= Elna Jane Hilliard Grahn =

American woman who served during World War II

Elna Jane Hilliard Grahn (November 15, 1913 - August 3, 2006) served in the Women's Army Auxiliary Corps (WAAC) and later the Women's Army Corps (WAC) during World War II. Grahn commanded the 2525th WAC unit in Fort Myer, Virginia. Grahn was the first woman to serve on a United States Army General Court Martial.

== Early life ==
Elna Jane Hilliard was born on November 15, 1913, in Baraboo, Wisconsin to Charles Hilliard and Anna (Eagan) Hilliard. She went to school in Baraboo and Madison, Wisconsin, and in Winona, Minnesota.

== Military service in World War II ==
During World War II, first, Hilliard served in the Women's Army Auxiliary Corps (WAAC), where she headed up a secret Army experiment to determine the way that women might be used in an anti-aircraft battery.

After the WAAC was dissolved she commanded the 2525th Women's Army Corps (WAC) unit in Fort Myer, Virginia. Hilliard was the first woman to serve on a United States Army General Court Martial.

== Teaching career ==
In 1931 she entered the College of Saint Teresa at Winona. She earned a B.S. in math in 1935 from the University of Wisconsin.
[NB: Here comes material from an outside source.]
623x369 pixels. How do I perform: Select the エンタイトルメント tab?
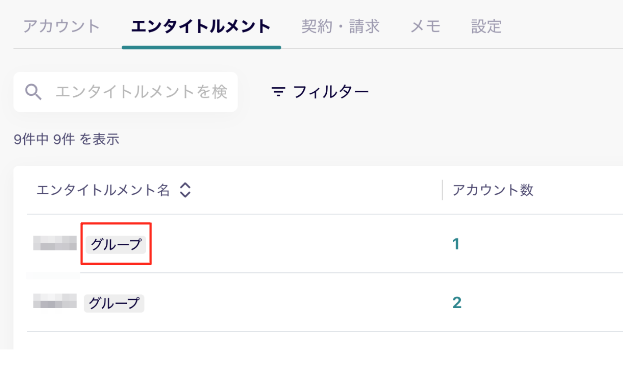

She began as a math and physical education teacher at Kohler, Wisconsin. in 1936.

Hilliard earned M.S. in math and education in 1941 from the University of Wisconsin. In 1941-42 she went on to be a math instructor and women's counselor in Emmetsburg, Iowa at a junior college and high school.

After interrupting her teaching career for military service during World War Two, in 1946-47 she returned to teaching as a math instructor at Butler University in Indianapolis, Indiana. In 1947 she began teaching at the University of Idaho, serving as math instructor from 1947 to 1949. In 1949, Hilliard attended Stanford University for a degree in Higher Education. From 1954 to 1969, she took a supervisory role for freshman and graduate assistants math courses. Grahn retired a Professor Emerita from the University of Idaho in 1969.

== Personal life ==
Hilliard met Edgar Grahn, a fellow faculty member at University of Idaho, and they married in 1950. Edgar Grahn died in 1995.

== Death and legacy ==
Grahn died on August 3, 2006, and was buried with full military honors at Arlington National Cemetery.